I’d seen Helen Macdonald give a reading at one of the festivals that had gone online in 2020 or ’21, from the title essay of this book, and I decided to buy it with my birthday money. Vesper Flights is one of the longer pieces in the book and contains some enchanting imagery related to swifts and their flight. Many of the essays feature birds, as you might expect from someone who is known for a book called H is for Hawk, but there are also fungi, deer, a wild boar and a fair few people.
I started reading it a couple of days before Christmas, thinking it would be just the thing for the six or seven hours’ return train journey to see OneMonkey’s dad. It’s a little less than three-quarters of an inch thick, about 260 pages, but what with my slowed-down reading speed and pauses to look out at the scenery of North Yorkshire and County Durham or ponder what I’d read, I only got halfway through. The other half then took me another three weeks, an essay or short musing slipped in between work and tea or washing up and bed.
The book is one that might be referred to as not really a nature book, in Richard Smyth’s 2017 essay on the limitations of nature writing. All the pieces except one (The Student’s Tale) contain ‘nature’ if you like – observations on a species or habitat, information about a study carried out in the distant past, an account of a trip to a nature reserve – but few of them are solely about the species or habitat in question, though the paperback says ‘nature writing’ on the back cover next to the price. Many of the pieces put me in mind of the kind of article I might read in the weekend edition of a newspaper, not because the topic particularly interested me but because I was idly browsing and the first paragraph caught my attention. Indeed, I believe a lot of them were written for The New York Times Magazine and New Statesman, i.e. for a general readership.
This is a book then for the curious non-specialist. Someone with a passing interest in nature, perhaps, eager to read descriptions of it by someone more deeply immersed – a casual dipper, willing to be drawn in. Or someone like me who shies away from Latin names and technical terms (despite being a trained scientist who has studied Latin) but is keen to learn more about the wondrous things they see while out walking, or watching from an upstairs window while working from home.
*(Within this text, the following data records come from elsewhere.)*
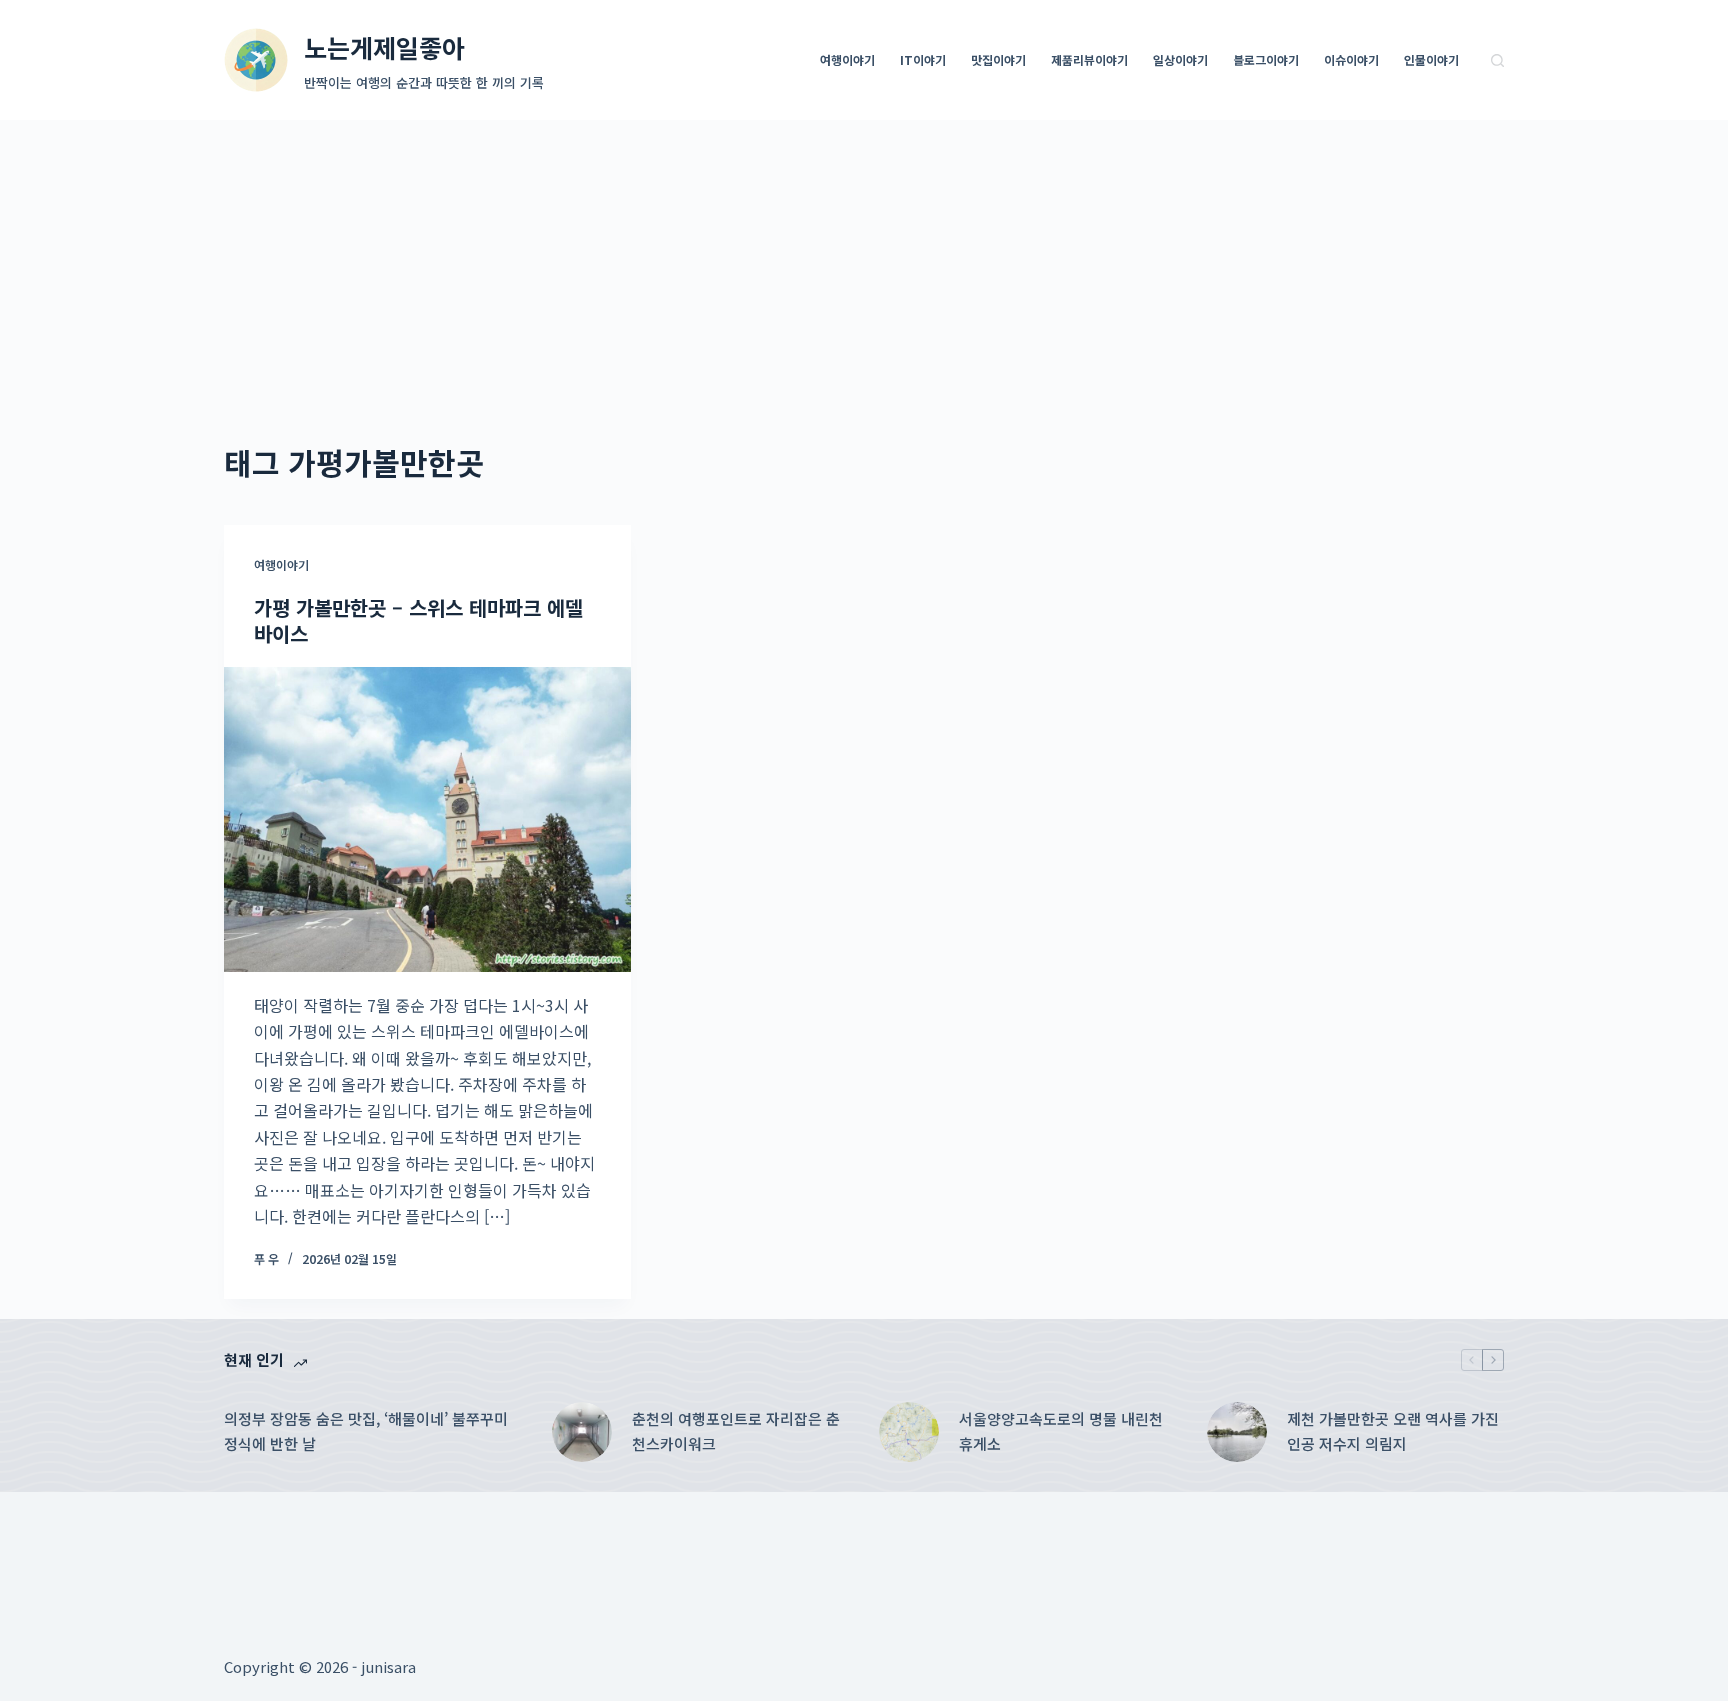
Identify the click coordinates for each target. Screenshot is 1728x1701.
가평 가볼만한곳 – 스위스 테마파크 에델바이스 (418, 620)
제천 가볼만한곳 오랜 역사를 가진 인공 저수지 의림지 (1393, 1431)
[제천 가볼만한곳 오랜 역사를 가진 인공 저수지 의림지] (1237, 1432)
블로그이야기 (1266, 59)
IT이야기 (923, 59)
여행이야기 (847, 59)
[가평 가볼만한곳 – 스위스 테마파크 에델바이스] (427, 819)
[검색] (1497, 60)
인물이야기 (1431, 59)
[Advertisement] (864, 270)
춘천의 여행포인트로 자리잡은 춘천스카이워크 (736, 1431)
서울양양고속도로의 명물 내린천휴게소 (1061, 1431)
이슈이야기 (1351, 59)
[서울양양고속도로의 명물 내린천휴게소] (909, 1432)
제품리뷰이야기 (1089, 59)
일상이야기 (1180, 59)
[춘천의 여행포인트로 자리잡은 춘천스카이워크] (582, 1432)
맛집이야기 (998, 59)
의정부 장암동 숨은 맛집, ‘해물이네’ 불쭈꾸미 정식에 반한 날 (366, 1431)
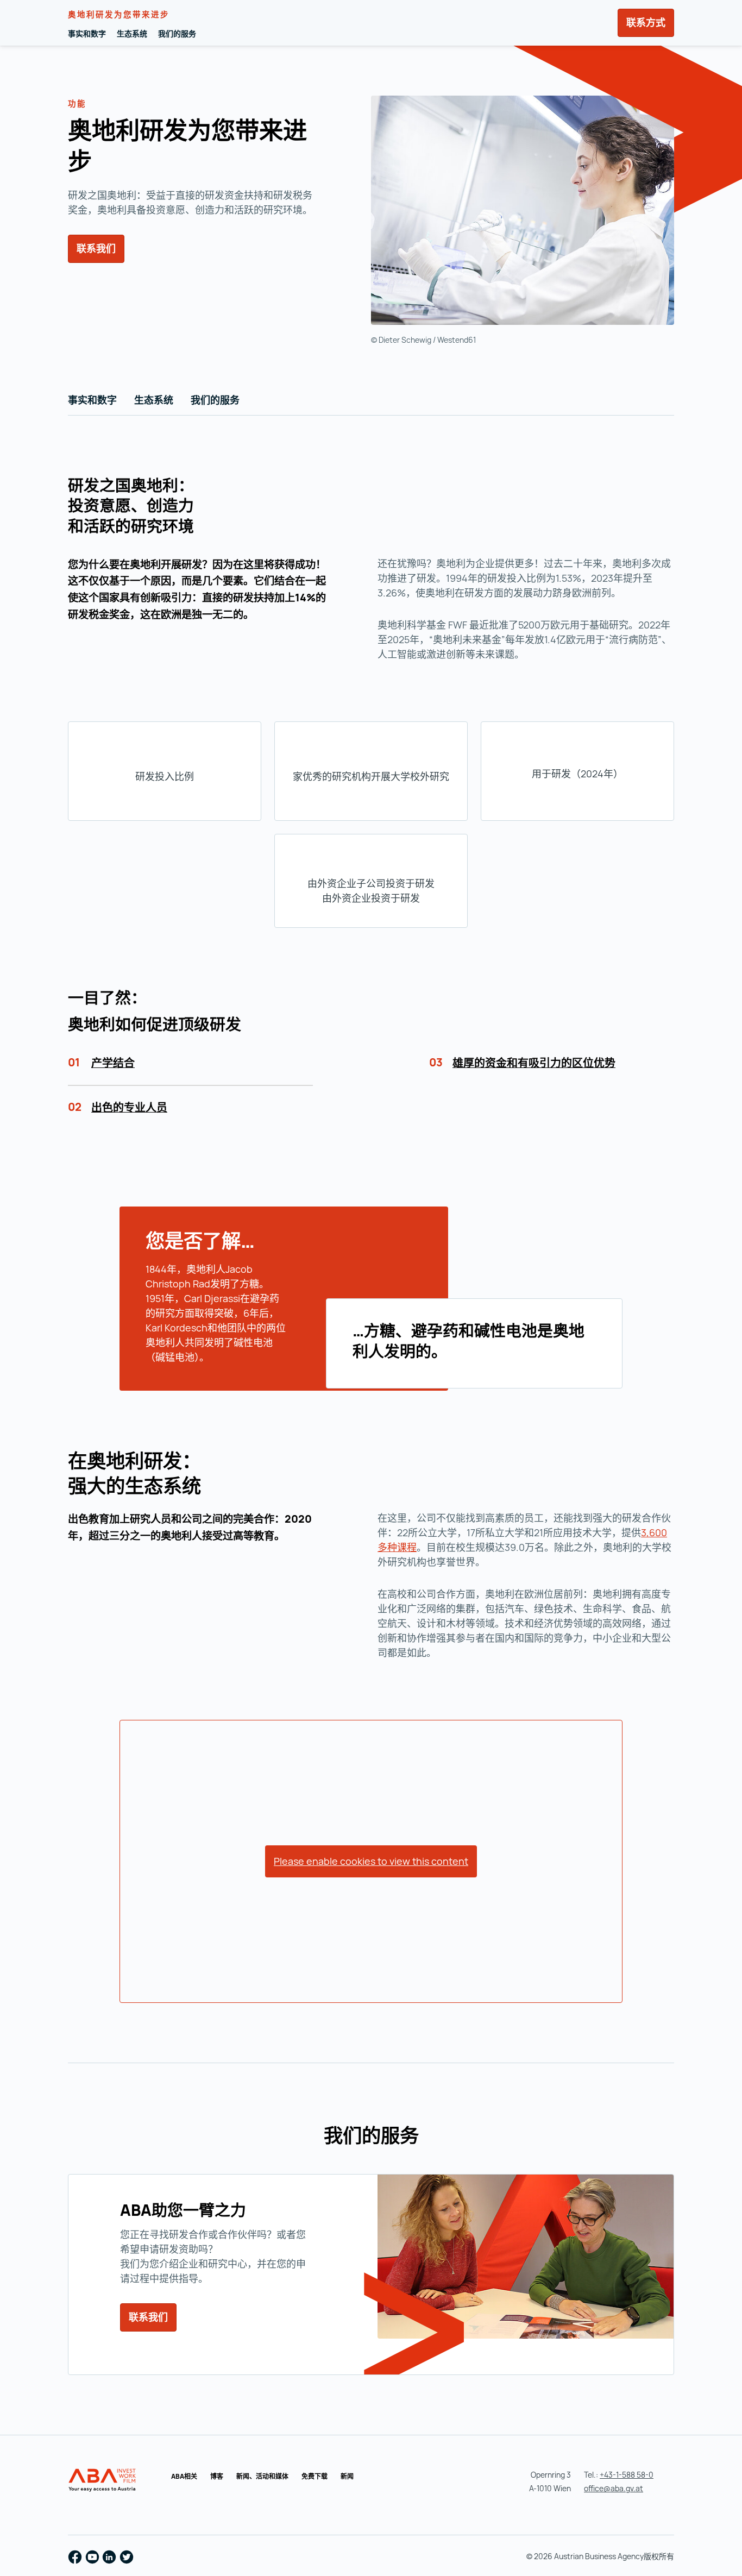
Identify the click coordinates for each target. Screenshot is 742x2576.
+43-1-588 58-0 (626, 2475)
And Macdonald does talk of wondrous things, and of the need for both science and a dash of magic, of awe.
In my experience if you go out hoping for revelation you will merely get rained upon.
Helen Macdonald, The Numinous Ordinary in Vesper Flights
One of the aspects I enjoyed was the accessibility of most of the experiences in Vesper Flights. Sometimes it feels as though nature writing is all about wealthy chaps communing in the wilderness (see Richard Smyth’s other delightful essay, The State of Nature). Although there is a trip to South America and to the Empire State Building in Vesper Flights, for the most part these are urban and suburban adventures in the UK. Watching peregrine falcons on the other side of a metal fence at a disused power station, or a small flock of migrating birds outside a shopping centre, doesn’t feel like the preserve of a particular strata of society. However, that the author is middle-class and Cambridge educated does come forcibly to the fore in Birds, Tabled which is mainly about caged songbirds kept by ‘the working classes’, and which I found patronising and slightly offensive. It reminded me that authors assume a shared understanding of the world with their readers, and when that isn’t the case the reader can feel excluded at best. It’s also good evidence for why the recent push for working class nature writers isn’t as daft as some people seem to think.
Because this is nature-based writing for a general readership, Macdonald often weaves topics together to make the reader look at the world differently. For instance, migrating birds and migrating people, or the onset of migraines and the onset of climate catastrophe. One theme that recurs is how our cultural context shapes our interpretation of animal behaviour, which was interesting. Current affairs naturally creep in (the dates of each piece for context would have been nice, but I say that about most collections) and you can spot recurring fears and preoccupations like Brexit, the plight of refugees, Donald Trump – if you’re not centre-left some of it will start to irritate you, I imagine. I found The Student’s Tale jarringly out of place: a nicely written piece but I bought this book as ‘nature writing’ and couldn’t understand why an account of an epidemiology student seeking asylum in the UK had been included.
On the whole I enjoyed the book. I learnt some scientific and historical facts, I looked at a few things differently, and on the way I enjoyed some lovely, atmospheric descriptions of animals and places, that were at times quite magical. I haven’t read many books that would be classed as nature writing and purists might dismiss this collection but if it encourages a wider readership to take notice of their surroundings and the effects of their choices as homeowners or consumers then that has to be a good thing.